On the other hand, Manchin wants to change the way in which Social Security is funded, notably raising the cap on payroll taxes in order to make the highest earners contribute more to the program’s reserves.
As Manchin told CNN during a recent appearance on the network’s “State of the Union” program, he believes that providing more money for the program in this manner will ensure beneficiaries continue to get payments. This new revenue would also ease government overspending on this major line item, thus — at least partially — alleviating the debt ceiling crisis.
Take Our Poll: Are You Concerned the U.S. Debt Ceiling Issue Will Endanger Social Security?
Manchin Proposes Raising FICA Income Cap
Per the Social Security Administration, every American worker and their employer offers 6.2% of their pay towards the program, up to $160,200 in 2023, while self-employed workers pay a more substantial 12.4% of their wages (since no employer co-pays). However, if you’re a millionaire, you will have met the $160,200 cap around February of every year, per The Hill. When considering the combined Federal Insurance Contribution Act (FICA), which combines Social Security payroll taxes and Medicare payroll taxes, regular employees pay 7.65% and self-employed persons pay 15.3%.

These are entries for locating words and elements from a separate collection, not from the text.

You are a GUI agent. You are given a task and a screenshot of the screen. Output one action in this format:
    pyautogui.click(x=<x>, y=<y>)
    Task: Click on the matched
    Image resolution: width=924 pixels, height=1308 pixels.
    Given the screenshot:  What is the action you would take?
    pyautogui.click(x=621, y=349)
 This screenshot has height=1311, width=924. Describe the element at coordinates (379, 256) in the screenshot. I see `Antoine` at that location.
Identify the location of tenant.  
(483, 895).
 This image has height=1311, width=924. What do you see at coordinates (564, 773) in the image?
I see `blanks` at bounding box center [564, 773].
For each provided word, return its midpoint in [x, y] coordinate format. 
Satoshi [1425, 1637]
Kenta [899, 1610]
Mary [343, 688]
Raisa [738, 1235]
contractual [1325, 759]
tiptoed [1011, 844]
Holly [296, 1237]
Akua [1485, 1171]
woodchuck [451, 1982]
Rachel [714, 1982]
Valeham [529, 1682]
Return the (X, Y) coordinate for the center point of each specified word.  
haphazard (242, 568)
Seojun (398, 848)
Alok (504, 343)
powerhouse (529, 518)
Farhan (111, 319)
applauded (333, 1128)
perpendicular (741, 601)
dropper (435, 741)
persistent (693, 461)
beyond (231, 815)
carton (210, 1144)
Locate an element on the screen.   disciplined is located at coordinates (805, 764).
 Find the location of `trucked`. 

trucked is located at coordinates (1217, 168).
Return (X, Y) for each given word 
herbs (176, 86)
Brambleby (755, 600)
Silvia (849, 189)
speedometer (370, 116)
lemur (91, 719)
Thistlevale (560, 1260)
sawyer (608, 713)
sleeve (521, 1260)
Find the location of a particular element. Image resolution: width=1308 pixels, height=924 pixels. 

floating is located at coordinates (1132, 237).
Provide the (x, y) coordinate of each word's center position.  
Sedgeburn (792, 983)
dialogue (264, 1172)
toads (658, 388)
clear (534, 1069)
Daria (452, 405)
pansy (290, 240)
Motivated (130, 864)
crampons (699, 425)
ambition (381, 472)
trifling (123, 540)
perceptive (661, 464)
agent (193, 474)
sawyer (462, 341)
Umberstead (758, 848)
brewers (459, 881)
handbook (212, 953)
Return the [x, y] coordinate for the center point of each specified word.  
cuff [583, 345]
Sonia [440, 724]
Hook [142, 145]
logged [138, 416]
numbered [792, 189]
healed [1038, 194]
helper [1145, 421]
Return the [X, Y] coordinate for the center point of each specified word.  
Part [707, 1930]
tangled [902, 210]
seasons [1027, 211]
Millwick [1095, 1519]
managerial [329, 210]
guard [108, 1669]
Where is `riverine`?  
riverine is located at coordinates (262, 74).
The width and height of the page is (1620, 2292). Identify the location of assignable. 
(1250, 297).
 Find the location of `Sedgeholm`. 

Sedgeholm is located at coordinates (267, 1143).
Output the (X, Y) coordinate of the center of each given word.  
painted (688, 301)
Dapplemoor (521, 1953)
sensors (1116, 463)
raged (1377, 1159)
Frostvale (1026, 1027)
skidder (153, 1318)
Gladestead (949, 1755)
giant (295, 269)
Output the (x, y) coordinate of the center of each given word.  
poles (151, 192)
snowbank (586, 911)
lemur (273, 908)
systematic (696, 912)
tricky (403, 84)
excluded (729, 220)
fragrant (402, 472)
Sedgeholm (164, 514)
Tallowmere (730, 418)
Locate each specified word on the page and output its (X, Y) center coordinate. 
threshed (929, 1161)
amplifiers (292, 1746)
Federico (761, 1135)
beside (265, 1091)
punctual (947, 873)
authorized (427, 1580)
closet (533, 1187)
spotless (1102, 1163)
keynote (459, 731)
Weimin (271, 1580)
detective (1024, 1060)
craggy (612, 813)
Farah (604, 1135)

Manchin’s plan seems to dovetail with Biden’s own pledge to ensure the health and longevity of Social Security, which is poised to become exhausted by 2035 unless something is done to provide more funding. “The Biden Plan will put the program on a path to long-term solvency by asking Americans with especially high wages to pay the same taxes on those earnings that middle-class families pay,” a statement on the president’s official website declared, outlining his four-part Older Americans program to preserve Social Security.
By contrast, as CNBC indicated, the GOP has proposed increasing the retirement age for when benefits can be received, adjusting how cost-of-living adjustments are calculated and “changing rules for ancillary benefits.” CNBC noted that such alterations would be unlikely to receive Biden’s support.